Problem details >> Look below for the line containing "Where should I click to: Open". Reproduce it and every line after it exactly, and nothing more.

--- Stored data ---

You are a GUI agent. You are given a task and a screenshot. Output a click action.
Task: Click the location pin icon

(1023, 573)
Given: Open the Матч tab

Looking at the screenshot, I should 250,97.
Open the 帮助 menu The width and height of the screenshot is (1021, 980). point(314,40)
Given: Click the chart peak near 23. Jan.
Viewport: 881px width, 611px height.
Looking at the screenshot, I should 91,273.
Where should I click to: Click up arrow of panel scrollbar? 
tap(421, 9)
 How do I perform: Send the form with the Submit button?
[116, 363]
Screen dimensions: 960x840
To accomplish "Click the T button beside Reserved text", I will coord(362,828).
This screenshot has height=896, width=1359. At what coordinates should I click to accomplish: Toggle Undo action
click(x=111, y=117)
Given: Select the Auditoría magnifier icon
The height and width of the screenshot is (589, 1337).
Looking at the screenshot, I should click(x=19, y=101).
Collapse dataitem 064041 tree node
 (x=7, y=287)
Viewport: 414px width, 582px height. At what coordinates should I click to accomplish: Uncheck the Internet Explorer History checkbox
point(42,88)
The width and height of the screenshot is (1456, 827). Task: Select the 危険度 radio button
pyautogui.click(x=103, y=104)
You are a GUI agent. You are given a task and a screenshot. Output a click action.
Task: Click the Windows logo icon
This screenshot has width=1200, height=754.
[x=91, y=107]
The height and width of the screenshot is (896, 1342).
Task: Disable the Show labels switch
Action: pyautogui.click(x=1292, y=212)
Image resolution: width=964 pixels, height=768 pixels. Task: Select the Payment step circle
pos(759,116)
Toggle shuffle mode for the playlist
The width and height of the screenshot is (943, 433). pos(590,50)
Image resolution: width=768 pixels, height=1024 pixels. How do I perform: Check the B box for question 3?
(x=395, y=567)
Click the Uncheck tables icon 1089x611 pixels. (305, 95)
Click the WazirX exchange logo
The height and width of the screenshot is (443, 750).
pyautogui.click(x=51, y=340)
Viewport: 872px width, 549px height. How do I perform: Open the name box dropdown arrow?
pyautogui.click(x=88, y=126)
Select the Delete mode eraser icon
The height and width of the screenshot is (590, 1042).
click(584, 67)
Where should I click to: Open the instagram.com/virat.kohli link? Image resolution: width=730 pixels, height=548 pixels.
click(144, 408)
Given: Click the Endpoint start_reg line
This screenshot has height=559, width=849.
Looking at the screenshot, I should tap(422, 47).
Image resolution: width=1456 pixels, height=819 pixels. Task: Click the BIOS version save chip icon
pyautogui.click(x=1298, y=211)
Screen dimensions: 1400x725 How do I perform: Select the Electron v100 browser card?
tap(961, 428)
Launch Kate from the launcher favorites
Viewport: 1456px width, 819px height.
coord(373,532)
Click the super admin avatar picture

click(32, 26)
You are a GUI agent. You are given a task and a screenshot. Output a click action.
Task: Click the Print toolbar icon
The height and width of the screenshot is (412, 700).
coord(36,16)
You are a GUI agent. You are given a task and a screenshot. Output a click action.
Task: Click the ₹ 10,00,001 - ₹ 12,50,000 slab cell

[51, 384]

---

Written solution >>
Where should I click to: Open the instagram.com/virat.kohli link? Image resolution: width=730 pixels, height=548 pixels.
click(144, 408)
Given: Click the Endpoint start_reg line
This screenshot has height=559, width=849.
Looking at the screenshot, I should tap(422, 47).
Image resolution: width=1456 pixels, height=819 pixels. Task: Click the BIOS version save chip icon
pyautogui.click(x=1298, y=211)
Screen dimensions: 1400x725 How do I perform: Select the Electron v100 browser card?
tap(961, 428)
Launch Kate from the launcher favorites
Viewport: 1456px width, 819px height.
coord(373,532)
Click the super admin avatar picture

click(32, 26)
You are a GUI agent. You are given a task and a screenshot. Output a click action.
Task: Click the Print toolbar icon
The height and width of the screenshot is (412, 700).
coord(36,16)
You are a GUI agent. You are given a task and a screenshot. Output a click action.
Task: Click the ₹ 10,00,001 - ₹ 12,50,000 slab cell

[51, 384]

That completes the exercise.